> Task statement
Can you quote all of the lines below word for word?

[Item coordinate data]
# # # # # # #
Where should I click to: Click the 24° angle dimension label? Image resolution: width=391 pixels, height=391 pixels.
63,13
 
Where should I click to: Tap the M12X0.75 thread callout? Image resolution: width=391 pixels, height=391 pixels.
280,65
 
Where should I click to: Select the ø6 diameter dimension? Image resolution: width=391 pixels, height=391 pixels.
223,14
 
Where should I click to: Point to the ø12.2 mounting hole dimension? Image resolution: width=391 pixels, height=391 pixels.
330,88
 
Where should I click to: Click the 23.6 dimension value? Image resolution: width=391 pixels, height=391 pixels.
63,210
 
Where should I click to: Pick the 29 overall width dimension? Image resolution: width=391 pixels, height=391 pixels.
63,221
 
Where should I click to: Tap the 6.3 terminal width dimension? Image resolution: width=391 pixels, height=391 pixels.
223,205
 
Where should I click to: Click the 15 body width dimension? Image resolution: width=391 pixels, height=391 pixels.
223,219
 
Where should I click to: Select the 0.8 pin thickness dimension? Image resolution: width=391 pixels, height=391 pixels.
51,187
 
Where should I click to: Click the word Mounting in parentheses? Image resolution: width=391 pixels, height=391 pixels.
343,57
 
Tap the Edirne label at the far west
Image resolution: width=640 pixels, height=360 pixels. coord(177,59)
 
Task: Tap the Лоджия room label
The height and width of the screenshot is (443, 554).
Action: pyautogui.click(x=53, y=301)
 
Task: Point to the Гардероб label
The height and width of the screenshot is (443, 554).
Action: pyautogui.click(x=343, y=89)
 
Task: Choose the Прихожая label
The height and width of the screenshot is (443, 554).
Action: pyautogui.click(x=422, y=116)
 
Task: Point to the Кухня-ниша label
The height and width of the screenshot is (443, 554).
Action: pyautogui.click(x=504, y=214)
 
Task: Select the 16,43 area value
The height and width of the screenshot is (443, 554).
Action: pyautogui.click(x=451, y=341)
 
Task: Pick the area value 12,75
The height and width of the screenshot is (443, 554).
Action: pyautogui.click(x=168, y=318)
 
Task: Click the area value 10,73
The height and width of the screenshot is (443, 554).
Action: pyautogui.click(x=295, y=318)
# # # # # # #
> Correct response
Where should I click to: Click the 24° angle dimension label? Image resolution: width=391 pixels, height=391 pixels.
63,13
 
Where should I click to: Tap the M12X0.75 thread callout? Image resolution: width=391 pixels, height=391 pixels.
280,65
 
Where should I click to: Select the ø6 diameter dimension? Image resolution: width=391 pixels, height=391 pixels.
223,14
 
Where should I click to: Point to the ø12.2 mounting hole dimension? Image resolution: width=391 pixels, height=391 pixels.
330,88
 
Where should I click to: Click the 23.6 dimension value? Image resolution: width=391 pixels, height=391 pixels.
63,210
 
Where should I click to: Pick the 29 overall width dimension? Image resolution: width=391 pixels, height=391 pixels.
63,221
 
Where should I click to: Tap the 6.3 terminal width dimension? Image resolution: width=391 pixels, height=391 pixels.
223,205
 
Where should I click to: Click the 15 body width dimension? Image resolution: width=391 pixels, height=391 pixels.
223,219
 
Where should I click to: Select the 0.8 pin thickness dimension? Image resolution: width=391 pixels, height=391 pixels.
51,187
 
Where should I click to: Click the word Mounting in parentheses? Image resolution: width=391 pixels, height=391 pixels.
343,57
 
Tap the Edirne label at the far west
Image resolution: width=640 pixels, height=360 pixels. coord(177,59)
 
Task: Tap the Лоджия room label
The height and width of the screenshot is (443, 554).
Action: pyautogui.click(x=53, y=301)
 
Task: Point to the Гардероб label
The height and width of the screenshot is (443, 554).
Action: pyautogui.click(x=343, y=89)
 
Task: Choose the Прихожая label
The height and width of the screenshot is (443, 554).
Action: pyautogui.click(x=422, y=116)
 
Task: Point to the Кухня-ниша label
The height and width of the screenshot is (443, 554).
Action: pyautogui.click(x=504, y=214)
 
Task: Select the 16,43 area value
The height and width of the screenshot is (443, 554).
Action: pyautogui.click(x=451, y=341)
 
Task: Pick the area value 12,75
The height and width of the screenshot is (443, 554).
Action: pyautogui.click(x=168, y=318)
 
Task: Click the area value 10,73
The height and width of the screenshot is (443, 554).
Action: pyautogui.click(x=295, y=318)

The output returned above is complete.